An augmented reality system designed to eliminate the chances of workers being electrocuted by industrial machinery has won the UNSW Sydney’s Maker Games.

This year’s winner - Team safAR - impressed the judges after responding to a challenge from construction materials manufacturer Boral to come up with a way to prevent its workers from being accidentally electrocuted after incorrectly isolating – or turning off – heavy machinery in its manufacturing plants.

Now in its third year, the Maker Games encourages UNSW students from multiple faculties to come together and design prototypes that solve real-world problems as set by industry partners.
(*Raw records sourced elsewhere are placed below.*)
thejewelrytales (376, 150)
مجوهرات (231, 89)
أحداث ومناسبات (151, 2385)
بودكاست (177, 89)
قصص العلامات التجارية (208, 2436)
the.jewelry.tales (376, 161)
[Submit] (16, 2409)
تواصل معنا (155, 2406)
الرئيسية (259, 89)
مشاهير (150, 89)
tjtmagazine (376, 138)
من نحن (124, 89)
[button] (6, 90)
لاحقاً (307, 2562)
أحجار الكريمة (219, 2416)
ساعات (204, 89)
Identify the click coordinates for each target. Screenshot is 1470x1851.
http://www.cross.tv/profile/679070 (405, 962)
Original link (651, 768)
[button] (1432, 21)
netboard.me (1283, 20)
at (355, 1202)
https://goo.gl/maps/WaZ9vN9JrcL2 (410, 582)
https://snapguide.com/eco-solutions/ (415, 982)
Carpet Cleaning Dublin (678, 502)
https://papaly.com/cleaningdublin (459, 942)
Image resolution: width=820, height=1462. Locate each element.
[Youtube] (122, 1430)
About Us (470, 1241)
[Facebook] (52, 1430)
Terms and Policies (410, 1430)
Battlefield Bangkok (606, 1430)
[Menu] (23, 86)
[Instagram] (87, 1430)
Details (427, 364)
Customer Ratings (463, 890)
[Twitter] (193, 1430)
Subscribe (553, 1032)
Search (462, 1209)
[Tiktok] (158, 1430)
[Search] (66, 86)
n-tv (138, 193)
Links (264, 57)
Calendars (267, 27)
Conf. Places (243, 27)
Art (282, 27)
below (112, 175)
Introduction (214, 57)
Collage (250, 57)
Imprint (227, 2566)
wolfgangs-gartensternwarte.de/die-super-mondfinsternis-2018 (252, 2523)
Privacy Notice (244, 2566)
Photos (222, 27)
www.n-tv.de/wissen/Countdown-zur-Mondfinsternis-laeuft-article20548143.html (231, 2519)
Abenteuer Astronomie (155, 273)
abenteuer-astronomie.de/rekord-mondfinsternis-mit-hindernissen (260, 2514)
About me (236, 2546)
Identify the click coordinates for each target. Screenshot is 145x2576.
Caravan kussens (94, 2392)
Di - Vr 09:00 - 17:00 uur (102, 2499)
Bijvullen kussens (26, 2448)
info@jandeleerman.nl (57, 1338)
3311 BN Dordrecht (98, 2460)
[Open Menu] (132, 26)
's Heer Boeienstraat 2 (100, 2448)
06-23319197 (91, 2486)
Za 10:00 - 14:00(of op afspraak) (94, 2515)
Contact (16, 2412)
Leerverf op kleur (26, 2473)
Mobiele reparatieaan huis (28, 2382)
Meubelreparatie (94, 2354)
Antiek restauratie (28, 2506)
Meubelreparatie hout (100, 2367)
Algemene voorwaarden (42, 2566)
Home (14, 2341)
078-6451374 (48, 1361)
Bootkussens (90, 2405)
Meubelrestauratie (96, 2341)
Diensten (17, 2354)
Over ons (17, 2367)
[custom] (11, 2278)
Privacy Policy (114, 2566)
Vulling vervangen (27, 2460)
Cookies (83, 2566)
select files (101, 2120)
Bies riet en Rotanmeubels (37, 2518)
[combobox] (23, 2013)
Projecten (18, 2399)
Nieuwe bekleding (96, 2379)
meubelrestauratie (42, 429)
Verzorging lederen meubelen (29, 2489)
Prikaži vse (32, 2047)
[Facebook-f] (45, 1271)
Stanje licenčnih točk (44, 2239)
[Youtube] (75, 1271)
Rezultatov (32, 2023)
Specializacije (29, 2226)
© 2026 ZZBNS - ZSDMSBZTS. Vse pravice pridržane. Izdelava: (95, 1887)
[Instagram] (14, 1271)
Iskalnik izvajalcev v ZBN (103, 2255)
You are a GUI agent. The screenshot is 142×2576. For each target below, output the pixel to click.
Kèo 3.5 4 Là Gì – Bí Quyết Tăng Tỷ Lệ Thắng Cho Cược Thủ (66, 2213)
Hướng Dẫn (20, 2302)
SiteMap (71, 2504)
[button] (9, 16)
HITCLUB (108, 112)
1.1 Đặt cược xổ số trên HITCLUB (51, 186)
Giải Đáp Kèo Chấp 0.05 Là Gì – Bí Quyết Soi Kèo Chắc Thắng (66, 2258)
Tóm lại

The cost of making a simple mistake while trying to isolate a machine can be fatal, with an average of 27 workers dying each year from electrocution, while more than 530 people are hospitalised with electrical injuries, Team safAR said in its pitch to the judges.

The Team safAR students – Saloni Goda, Derek Sun, Dean Hou, Charles Chan and Neel Iyer – responded to the problem by creating a system that uses augmented reality (AR) to provide step-by-step instructions to workers about how to safely isolate machinery.

A worker wearing a virtual reality (VR) headset loaded with the safAR software simply needs to look at the machine in question to be offered AR video prompts that direct him or her to safely shut it down.

“It uses augmented reality, and also machine learning to recognise the machine. And then augmented reality provides a visual reminder or alerts if the machine is on,” said team member Saloni Goda, currently studying computer science.

“The software uses AR object recognition and speech recognition,” added colleague Derek Sun, a student of maths and commerce.

“So it's a really easy-to-use tool that any construction worker can look at the machinery and instantly get feedback on what they should do in the field. It uses some small safety glasses, which are essentially similar to [Microsoft’s] HoloLens, that give you a VR/AR kind of display. So that while you're in the field, you can operate our software hands free.”

Up until now, workers in industrial plants like Boral have had to rely on long and complicated manuals to follow the correct procedure, with risks of harm increasing when people specialising in this knowledge are away from the workplace.

“When we went to Boral’s Maldon concrete factory, we realised that over the next 10 years, there's going to be a generational shift, especially in the training and how they're going to be doing electrical isolation,” team member Charles Chan (civil engineering) said.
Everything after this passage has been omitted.